Re: AMD DC graphics display code enables -mhard-float, -msse, -msse2 without any visible FPU state protection

2020-04-02 Thread Thomas Gleixner
Jann Horn  writes:
> On Thu, Apr 2, 2020 at 9:34 AM Christian König  
> wrote:
>> Am 02.04.20 um 04:34 schrieb Jann Horn:
>> > [x86 folks in CC so that they can chime in on the precise rules for
>> > this stuff]

They are pretty simple.

Any code using FPU needs to be completely isolated from regular code
either by using inline asm or by moving it to a different compilation
unit. The invocations need fpu_begin/end() of course.

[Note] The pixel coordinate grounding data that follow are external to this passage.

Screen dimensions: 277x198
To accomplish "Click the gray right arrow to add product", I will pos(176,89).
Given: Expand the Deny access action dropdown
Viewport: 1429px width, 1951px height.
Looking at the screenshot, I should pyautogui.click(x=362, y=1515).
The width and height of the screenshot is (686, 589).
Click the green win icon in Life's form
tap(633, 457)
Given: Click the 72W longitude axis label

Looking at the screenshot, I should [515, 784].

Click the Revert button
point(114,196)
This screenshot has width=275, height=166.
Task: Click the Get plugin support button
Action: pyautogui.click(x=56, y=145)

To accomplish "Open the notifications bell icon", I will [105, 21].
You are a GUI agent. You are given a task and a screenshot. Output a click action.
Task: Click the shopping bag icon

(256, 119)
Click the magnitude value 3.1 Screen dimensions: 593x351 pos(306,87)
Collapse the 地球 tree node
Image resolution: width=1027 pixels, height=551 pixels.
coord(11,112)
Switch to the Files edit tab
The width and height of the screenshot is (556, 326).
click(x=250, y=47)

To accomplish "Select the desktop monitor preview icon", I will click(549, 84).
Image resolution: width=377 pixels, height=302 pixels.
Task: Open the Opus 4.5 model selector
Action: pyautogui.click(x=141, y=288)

>> > I noticed that several makefiles under drivers/gpu/drm/amd/display/dc/
>> > turn on floating-point instructions in the compiler flags
>> > (-mhard-float, -msse and -msse2) in order to make the "float" and
>> > "double" types usable from C code without requiring helper functions.
>> >
>> > However, as far as I know, code running in normal kernel context isn't
>> > allowed to use floating-point registers without special protection
>> > using helpers like kernel_fpu_begin() and kernel_fpu_end() (which also
>> > require that the protected code never blocks). If you violate that
>> > rule, that can lead to various issues - among other things, I think
>> > the kernel will clobber userspace FPU register state, and I think the
>> > kernel code can blow up if a context switch happens at the wrong time,
>> > since in-kernel task switches don't preserve FPU state.
>> >
>> > Is there some hidden trick I'm missing that makes it okay to use FPU
>> > registers here?
>> >
>> > I would try testing this, but unfortunately none of the AMD devices I
>> > have here have the appropriate graphics hardware...
>>
>> yes, using the floating point calculations in the display code has been
>> a source of numerous problems and confusion in the past.
>>
>> The calls to kernel_fpu_begin() and kernel_fpu_end() are hidden behind
>> the DC_FP_START() and DC_FP_END() macros which are supposed to hide the
>> architecture depend handling for x86 and PPC64.
>
> Hmm... but as far as I can tell, you're using those macros from inside
> functions that are already compiled with the FPU on:
>
>  - drivers/gpu/drm/amd/display/dc/calcs/dcn_calcs.c uses the macros,
> but is already compiled with calcs_ccflags
>  - drivers/gpu/drm/amd/display/dc/dcn20/dcn20_resource.c uses the
> macros, but is already compiled with "-mhard-float -msse -msse2"
>  - drivers/gpu/drm/amd/display/dc/dcn21/dcn21_resource.c uses the
> macros, but is already compiled with "-mhard-float -msse -msse2"
>
> AFAIK as soon as you enter any function in any file compiled with FPU
> instructions, you may encounter SSE instructions, e.g. via things like
> compiler-generated memory-zeroing code - not just when you're actually
> using doubles or floats.

That's correct and this will silently cause FPU state corruption ...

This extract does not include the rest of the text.